❏❏❏ 回顧録:2007年5月5日 東京・慈恵医大病院
第2クール5日目(Day-5)
全身化学療法BEP療法は、最初の5日間、抗がん剤(シスプラチン、エトポシド、ブレオマイシン)を連続投与する。
ブレオマイシンは、1回だけだが他の2剤は毎日だ。
だから最初の5日間は、点滴チューブにつながれたまま終日を送る。
私は、それが嫌で仕方がなかった。
シャワーを浴びるのにも点滴のルートがついているし、
寝るときは、点滴をつけて、水分を取り入れて寝る。
抗がん剤は、効果的な薬だが、毒性も強い。
血液に乗せて体を巡った後は、おしっこで体外に出す。
この作業をさっさとやらねばならない。
だから、輸液という水分点滴を一日中送り、しかも、利尿剤をつかって、おしっこを誘発する。
この繰り返しで、効果的に治療を行うメカニズムだ。
だが、私は一日中、点滴につながれているのが嫌でたまらない。
以前も書いたが、点滴アレルギーになる患者が一部いるという。
精神的なものだが、体の中に針が留置され続けることで過度に嫌悪感を抱く。
まさに私がそれで、針の刺さっている腕は上がらない、見ているだけで吐き気すらした。
昔、渡辺淳一の医学小説を好んで読んでいた時期があり、あまりのリアルな描写を恐れた。
その影響かもしれない。
5日目のこの日、無事、シスプラチンとエトポシドを投与し終えた。
通常、点滴が外れるのは7日目か、8日目だ。
医師の判断でそうなる。
だが私は待てない。
夜9時過ぎ、消灯の時間にナースステーションに行き、点滴を外してほしいとお願いした。

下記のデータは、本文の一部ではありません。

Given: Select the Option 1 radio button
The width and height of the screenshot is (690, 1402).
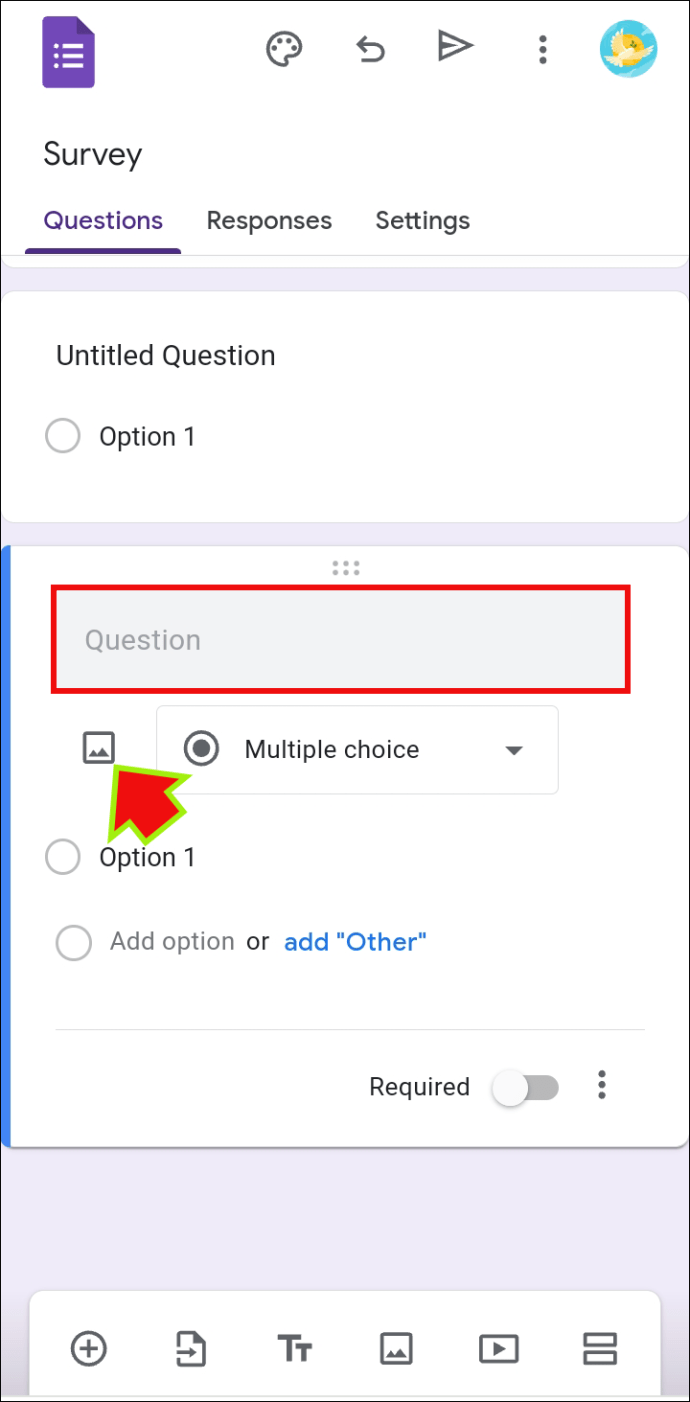Looking at the screenshot, I should [63, 857].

なんと、夜勤なのか残業なのか?讃岐先生が病室に来てくれた。
「大久保さん、朝までに水3,000㏄を飲めるのであれば、点滴外しますよ」
そういわれ、約束した。
水分3リットルくらい何でもない。
マラソン練習の後は、平気でポカリスウェットを2リットル一気飲みする。
約束して外してもらった。
このときは、まるで手錠が外されたような解放感だった。